• _Work to complete_
Exact repetition, please: start with the line where "Select JSON format dropdown" appears and stop after the final line of the records.

Start of Block

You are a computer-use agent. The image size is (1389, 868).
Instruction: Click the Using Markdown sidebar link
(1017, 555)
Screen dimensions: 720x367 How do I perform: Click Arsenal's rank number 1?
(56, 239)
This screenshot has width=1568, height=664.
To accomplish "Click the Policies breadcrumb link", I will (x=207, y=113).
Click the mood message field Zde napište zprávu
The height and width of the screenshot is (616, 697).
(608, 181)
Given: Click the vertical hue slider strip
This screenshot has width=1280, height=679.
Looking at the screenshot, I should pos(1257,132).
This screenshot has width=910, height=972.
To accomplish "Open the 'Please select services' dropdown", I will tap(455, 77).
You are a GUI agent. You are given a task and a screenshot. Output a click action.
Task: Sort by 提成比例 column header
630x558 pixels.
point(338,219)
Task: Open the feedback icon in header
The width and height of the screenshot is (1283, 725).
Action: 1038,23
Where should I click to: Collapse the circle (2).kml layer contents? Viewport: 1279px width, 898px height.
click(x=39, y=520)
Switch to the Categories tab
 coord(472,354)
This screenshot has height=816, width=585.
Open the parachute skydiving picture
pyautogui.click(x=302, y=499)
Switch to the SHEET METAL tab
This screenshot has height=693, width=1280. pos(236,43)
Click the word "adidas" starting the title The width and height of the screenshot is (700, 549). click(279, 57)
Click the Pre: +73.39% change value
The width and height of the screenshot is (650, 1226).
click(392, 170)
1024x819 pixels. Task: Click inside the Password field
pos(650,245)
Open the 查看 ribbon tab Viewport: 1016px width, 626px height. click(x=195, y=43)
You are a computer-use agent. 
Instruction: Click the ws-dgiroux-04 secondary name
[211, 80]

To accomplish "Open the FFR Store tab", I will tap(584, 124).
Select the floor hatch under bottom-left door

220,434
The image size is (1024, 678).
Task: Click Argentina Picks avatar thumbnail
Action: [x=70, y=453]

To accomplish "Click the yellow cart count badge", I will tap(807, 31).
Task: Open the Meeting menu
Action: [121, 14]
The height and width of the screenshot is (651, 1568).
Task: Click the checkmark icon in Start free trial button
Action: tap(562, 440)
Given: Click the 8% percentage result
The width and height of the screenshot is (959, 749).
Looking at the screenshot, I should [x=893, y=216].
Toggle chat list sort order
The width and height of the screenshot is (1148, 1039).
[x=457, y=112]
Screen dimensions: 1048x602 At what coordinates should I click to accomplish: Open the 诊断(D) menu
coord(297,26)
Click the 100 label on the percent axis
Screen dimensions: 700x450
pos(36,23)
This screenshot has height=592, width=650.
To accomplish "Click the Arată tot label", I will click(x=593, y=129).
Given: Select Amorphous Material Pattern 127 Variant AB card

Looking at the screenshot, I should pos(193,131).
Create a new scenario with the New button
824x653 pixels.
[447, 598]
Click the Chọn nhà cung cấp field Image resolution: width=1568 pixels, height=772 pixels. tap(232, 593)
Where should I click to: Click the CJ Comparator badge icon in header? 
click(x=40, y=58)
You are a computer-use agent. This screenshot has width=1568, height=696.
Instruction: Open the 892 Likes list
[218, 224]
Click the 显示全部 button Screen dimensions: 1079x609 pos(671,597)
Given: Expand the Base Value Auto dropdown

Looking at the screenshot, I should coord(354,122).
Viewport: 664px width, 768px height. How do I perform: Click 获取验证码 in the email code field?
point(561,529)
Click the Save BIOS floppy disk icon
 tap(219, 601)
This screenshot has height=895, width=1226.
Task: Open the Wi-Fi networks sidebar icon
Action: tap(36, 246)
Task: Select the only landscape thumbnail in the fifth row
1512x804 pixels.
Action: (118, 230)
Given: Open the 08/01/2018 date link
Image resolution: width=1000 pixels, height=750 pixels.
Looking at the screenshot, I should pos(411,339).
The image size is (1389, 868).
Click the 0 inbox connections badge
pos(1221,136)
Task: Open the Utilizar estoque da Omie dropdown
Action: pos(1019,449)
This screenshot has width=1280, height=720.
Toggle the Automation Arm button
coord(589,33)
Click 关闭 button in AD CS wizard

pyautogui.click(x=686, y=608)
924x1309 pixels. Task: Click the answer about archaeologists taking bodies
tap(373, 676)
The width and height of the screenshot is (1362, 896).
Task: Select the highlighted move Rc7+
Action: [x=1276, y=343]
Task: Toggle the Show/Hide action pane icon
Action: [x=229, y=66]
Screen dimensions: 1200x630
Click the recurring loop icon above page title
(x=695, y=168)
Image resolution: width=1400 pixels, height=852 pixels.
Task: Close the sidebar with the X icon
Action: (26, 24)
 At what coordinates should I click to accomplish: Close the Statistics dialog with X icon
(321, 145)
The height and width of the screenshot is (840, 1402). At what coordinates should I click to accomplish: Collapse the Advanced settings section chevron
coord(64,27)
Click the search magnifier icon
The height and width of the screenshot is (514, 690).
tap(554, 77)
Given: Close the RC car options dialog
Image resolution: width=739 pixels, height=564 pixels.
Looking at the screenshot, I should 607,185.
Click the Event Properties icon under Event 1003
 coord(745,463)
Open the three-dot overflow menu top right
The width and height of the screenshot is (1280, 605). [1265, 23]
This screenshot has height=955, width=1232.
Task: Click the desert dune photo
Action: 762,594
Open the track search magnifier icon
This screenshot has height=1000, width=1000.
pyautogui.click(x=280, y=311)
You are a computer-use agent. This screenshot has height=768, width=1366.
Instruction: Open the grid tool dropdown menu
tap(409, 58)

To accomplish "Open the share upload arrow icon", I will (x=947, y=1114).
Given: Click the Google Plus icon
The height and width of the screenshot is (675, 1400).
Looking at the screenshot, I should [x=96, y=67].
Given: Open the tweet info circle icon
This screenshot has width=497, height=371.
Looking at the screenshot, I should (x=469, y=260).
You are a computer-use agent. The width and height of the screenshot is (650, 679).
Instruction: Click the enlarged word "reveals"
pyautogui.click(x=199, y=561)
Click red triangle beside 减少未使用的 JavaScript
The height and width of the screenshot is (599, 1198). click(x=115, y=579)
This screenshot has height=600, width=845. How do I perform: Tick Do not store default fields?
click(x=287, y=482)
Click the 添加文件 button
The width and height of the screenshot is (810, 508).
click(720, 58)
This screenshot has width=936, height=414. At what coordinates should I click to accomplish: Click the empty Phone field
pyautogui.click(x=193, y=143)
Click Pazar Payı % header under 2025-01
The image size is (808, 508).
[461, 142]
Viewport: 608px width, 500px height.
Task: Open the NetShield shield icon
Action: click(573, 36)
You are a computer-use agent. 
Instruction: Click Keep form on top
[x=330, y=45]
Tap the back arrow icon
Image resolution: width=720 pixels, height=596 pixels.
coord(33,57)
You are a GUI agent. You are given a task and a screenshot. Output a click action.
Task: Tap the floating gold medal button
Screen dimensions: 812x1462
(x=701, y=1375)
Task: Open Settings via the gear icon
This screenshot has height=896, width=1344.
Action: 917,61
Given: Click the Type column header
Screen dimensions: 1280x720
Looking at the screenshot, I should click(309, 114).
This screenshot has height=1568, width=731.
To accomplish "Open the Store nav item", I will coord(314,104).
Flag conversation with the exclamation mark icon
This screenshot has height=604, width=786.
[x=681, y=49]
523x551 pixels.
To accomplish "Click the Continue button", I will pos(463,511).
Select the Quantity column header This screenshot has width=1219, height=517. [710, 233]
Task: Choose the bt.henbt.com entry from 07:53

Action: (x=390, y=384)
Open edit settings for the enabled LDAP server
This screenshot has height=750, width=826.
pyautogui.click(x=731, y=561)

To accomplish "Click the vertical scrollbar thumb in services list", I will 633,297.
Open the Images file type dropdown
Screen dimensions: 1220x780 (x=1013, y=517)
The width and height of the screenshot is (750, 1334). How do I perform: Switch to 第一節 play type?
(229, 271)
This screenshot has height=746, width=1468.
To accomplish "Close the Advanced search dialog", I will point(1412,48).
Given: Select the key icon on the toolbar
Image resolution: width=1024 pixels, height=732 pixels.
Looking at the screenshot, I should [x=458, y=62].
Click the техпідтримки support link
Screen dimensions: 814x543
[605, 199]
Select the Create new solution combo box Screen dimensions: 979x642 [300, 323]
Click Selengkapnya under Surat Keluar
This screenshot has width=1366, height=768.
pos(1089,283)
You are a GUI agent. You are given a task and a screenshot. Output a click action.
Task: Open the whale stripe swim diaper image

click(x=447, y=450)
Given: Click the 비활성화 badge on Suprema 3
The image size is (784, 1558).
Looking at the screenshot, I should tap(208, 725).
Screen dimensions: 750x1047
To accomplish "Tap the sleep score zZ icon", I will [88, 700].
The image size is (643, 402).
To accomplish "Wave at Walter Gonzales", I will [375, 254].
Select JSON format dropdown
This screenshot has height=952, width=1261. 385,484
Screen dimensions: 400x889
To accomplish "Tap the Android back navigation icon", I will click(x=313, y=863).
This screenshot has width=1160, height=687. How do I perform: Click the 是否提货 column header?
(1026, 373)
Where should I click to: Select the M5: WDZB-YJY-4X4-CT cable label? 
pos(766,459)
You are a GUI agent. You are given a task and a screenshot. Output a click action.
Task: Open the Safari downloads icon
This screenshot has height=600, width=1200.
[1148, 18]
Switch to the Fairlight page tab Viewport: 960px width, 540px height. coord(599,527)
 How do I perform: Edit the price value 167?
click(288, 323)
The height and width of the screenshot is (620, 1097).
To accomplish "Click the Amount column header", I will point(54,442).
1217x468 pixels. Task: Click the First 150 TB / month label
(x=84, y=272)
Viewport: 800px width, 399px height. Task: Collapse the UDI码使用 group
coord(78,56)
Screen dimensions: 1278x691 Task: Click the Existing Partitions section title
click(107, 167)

End of Block

• _Written reply_
Select JSON format dropdown
This screenshot has height=952, width=1261. 385,484
Screen dimensions: 400x889
To accomplish "Tap the Android back navigation icon", I will click(x=313, y=863).
This screenshot has width=1160, height=687. How do I perform: Click the 是否提货 column header?
(1026, 373)
Where should I click to: Select the M5: WDZB-YJY-4X4-CT cable label? 
pos(766,459)
You are a GUI agent. You are given a task and a screenshot. Output a click action.
Task: Open the Safari downloads icon
This screenshot has height=600, width=1200.
[1148, 18]
Switch to the Fairlight page tab Viewport: 960px width, 540px height. coord(599,527)
 How do I perform: Edit the price value 167?
click(288, 323)
The height and width of the screenshot is (620, 1097).
To accomplish "Click the Amount column header", I will point(54,442).
1217x468 pixels. Task: Click the First 150 TB / month label
(x=84, y=272)
Viewport: 800px width, 399px height. Task: Collapse the UDI码使用 group
coord(78,56)
Screen dimensions: 1278x691 Task: Click the Existing Partitions section title
click(107, 167)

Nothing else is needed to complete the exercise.